Archive for the ‘DCA’ Category

No more “‘s Park”

Tuesday, June 1st, 2010

Disney has announced that, effective immediately, Disney’s California Adventure Park is to be known as Disney California Adventure, bringing its name more in line with Disneyland (formerly Disney’s Land), The Disneyland Resort (formerly Disneyland), and the Disneyland Hotel (formerly Disneyland’s Hotel, then Disneyland Hotel Under New Management). This announcement not only caught many Disney fans off guard, but it also inspired anger in many who felt betrayed after so many years attempting to endear themselves to the park.
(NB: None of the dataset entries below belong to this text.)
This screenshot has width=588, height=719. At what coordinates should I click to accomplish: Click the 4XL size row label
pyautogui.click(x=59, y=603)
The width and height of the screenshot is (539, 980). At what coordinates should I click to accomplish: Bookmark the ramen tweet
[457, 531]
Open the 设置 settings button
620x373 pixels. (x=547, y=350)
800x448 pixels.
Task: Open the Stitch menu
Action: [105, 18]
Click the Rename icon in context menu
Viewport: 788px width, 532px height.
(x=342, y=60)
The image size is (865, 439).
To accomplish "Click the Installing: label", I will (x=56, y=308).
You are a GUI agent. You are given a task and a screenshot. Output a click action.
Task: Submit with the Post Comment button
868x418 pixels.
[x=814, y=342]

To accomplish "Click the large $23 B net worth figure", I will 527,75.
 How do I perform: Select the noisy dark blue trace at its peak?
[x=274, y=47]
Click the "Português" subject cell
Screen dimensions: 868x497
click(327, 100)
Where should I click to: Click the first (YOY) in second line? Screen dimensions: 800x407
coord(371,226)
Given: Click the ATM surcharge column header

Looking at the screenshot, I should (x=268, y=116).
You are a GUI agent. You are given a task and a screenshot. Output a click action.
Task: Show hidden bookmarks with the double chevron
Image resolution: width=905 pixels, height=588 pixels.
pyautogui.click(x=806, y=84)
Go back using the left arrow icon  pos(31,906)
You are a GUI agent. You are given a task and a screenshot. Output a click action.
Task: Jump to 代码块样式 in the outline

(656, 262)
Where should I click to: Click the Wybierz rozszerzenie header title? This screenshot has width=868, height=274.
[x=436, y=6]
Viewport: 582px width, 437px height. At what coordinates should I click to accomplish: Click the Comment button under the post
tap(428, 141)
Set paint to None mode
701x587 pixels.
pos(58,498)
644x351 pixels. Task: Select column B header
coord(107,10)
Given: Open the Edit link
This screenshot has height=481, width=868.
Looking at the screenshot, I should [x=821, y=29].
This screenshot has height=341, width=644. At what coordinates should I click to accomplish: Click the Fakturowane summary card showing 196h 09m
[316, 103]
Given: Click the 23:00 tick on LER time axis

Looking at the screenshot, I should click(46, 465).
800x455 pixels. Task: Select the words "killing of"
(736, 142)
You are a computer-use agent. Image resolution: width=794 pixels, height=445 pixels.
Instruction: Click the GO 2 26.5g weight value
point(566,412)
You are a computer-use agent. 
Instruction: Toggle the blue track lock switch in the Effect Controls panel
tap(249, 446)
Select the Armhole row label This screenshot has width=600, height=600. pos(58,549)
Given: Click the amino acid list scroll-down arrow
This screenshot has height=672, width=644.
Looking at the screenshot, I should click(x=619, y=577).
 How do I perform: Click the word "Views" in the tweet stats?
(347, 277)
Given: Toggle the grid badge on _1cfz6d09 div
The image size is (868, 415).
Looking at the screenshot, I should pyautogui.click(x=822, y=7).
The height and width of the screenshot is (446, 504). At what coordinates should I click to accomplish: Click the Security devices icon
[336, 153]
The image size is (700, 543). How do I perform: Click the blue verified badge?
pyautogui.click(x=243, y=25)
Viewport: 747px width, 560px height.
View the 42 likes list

It’s not the removal of the “’s” that has most fans up in arms, however, but the deletion of “Park” from the official name. Said one prominent Disney fan via Twitter from his mom’s basement, “That was one of the few ‘in’ jokes that Imagineers were able to sneak past Eisner and his cronies when California Adventure was in its infancy. I mean, it was a ‘park’ built on what used to be a parking lot, right? It was awesome!”

The name change was more than just a flight of fancy by park executives. Rather, it was the result of years of product testing, and will result in changes in signage and paper goods throughout the resort. In fact, the name change is expected to exhaust the bulk of the $1 billion Disney set aside to revamp the park. “That’s why we’ve had to cut corners here and there in the refurb,” said imaginary Imagineer Irene Iranirun. “If you think about it, you’ll see that we’re cutting corners everywhere. We’ve replaced a swing ride with a swing ride. We’re replacing a lake with a slightly more advanced lake. We’re replacing a parking lot with a tribute to cars. None of these are big stretches that require a lot of money, because the money’s all going to naming consultants and reprinting park maps.”

How will the name change impact you, the park guest? In three ways:

  1. Disney California Adventure will now be referred to as “DCA,” instead of the former, more fun to say, DsCAP.
  2. If you have any unused tickets to the old park, they’re now void. Unused park hoppers can only be used in Disneyland. Annual passes will have to be upgraded to allow entrance into the new park.
  3. You can immediately start making fun of less knowledgeable people who still use the old name.
  4. Lines for Toy Story’s Midway Mania ride will be drastically reduced. (However, lines for the Toy Story Midway Mania attraction are expected to double over the summer months.)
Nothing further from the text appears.